Reaching Financial Goals Requires Planning and Commitment
Sometimes it takes a deep recession and some financial distress to move people to finally take control of their financial futures.
More people today are engaged in the financial planning process than at any other time, and that is good news.
The reality is that many people will have some difficulty getting past the critical first step of the process which is to set clear, meaningful and attainable financial goals.
It is the most important step in the process and one in which people should give careful thought before moving forward.
With well-defined financial goals in place, the rest of the planning process is fairly easy as long as you keep in mind five simple facts about reaching your financial goals.
5 Facts You Need to Know About Reaching Financial Goals
Time Has Value
One of the fundamental laws of financial planning is set in the “time value of money”.

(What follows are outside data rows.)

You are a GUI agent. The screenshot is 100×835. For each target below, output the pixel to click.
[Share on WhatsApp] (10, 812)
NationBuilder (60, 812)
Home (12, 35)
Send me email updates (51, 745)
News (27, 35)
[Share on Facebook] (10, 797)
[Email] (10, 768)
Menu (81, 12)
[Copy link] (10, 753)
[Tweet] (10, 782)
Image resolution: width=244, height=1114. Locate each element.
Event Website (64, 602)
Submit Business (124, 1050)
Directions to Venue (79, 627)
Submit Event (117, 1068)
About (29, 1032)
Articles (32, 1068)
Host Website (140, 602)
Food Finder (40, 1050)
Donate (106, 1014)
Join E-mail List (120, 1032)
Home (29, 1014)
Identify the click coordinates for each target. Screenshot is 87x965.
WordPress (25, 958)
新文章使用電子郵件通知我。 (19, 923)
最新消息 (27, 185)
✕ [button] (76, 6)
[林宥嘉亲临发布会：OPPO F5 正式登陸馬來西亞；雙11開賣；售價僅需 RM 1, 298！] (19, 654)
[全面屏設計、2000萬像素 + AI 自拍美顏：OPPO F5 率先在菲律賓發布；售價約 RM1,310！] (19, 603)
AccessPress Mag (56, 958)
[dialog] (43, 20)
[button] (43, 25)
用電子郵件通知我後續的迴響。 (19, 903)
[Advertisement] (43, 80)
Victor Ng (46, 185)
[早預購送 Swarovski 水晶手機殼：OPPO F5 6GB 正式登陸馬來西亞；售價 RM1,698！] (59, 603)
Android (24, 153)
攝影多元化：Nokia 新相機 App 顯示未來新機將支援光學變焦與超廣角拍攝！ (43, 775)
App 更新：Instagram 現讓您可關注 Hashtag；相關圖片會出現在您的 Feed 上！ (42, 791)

Essentially, the more time you have the less it will cost you to achieve your goals, and, conversely, the less time, the more costly your goals.
There is truly a “cost of waiting” if the value of time is wasted.
Money Needs Time
On the other side of the “time value of money” equation, your money needs to work a lot harder when it is not given enough time.
This often means having to take greater risks in order to achieve greater returns.
When money has more time, it lets the magic of compounding do all of the work, so it’s not as necessary to assume more risk.
When the compounding effect of interest earned is combined with time, the growth of your money at work becomes exponential.
Inflation Is Real
Most financial goals are set with long time horizons, often 20 or 30 years.
In that period of time, inflation can slowly and quietly erode the value of your money to the point that it is worth half as much as it is today.
That is if you don’t take appropriate measures to ensure that your money at work is generating returns that at least keep pace with inflation.
But, if all your money did was keep pace with inflation, it still loses future value by not generating a positive, after-inflation return.
So, it is important to have at least a portion of your money generating returns that are greater than the rate of inflation.
Taxes Can Hurt
Taxes do sting, but the degenerative effect they can have on your ability to reach your financial goals can be extremely painful.
While taxes are a fact of life, there are ways to minimize their impact on your money at work.
No one should feel bad when taking all possible advantage of the tax code to reduce current and future taxes. In fact it is your financial duty to do so.
Rarely does life unfold as we expect.
Much of it is controlled by circumstances well beyond our control – economic downturns, job losses, sickness, accidents, natural disasters, to name a few, which is why the biggest mistake you can make with financial goals is to just set it and forget it.
As life unfolds, it is important to review your financial goals in light of your changing circumstance to ensure you are still on track to meeting them.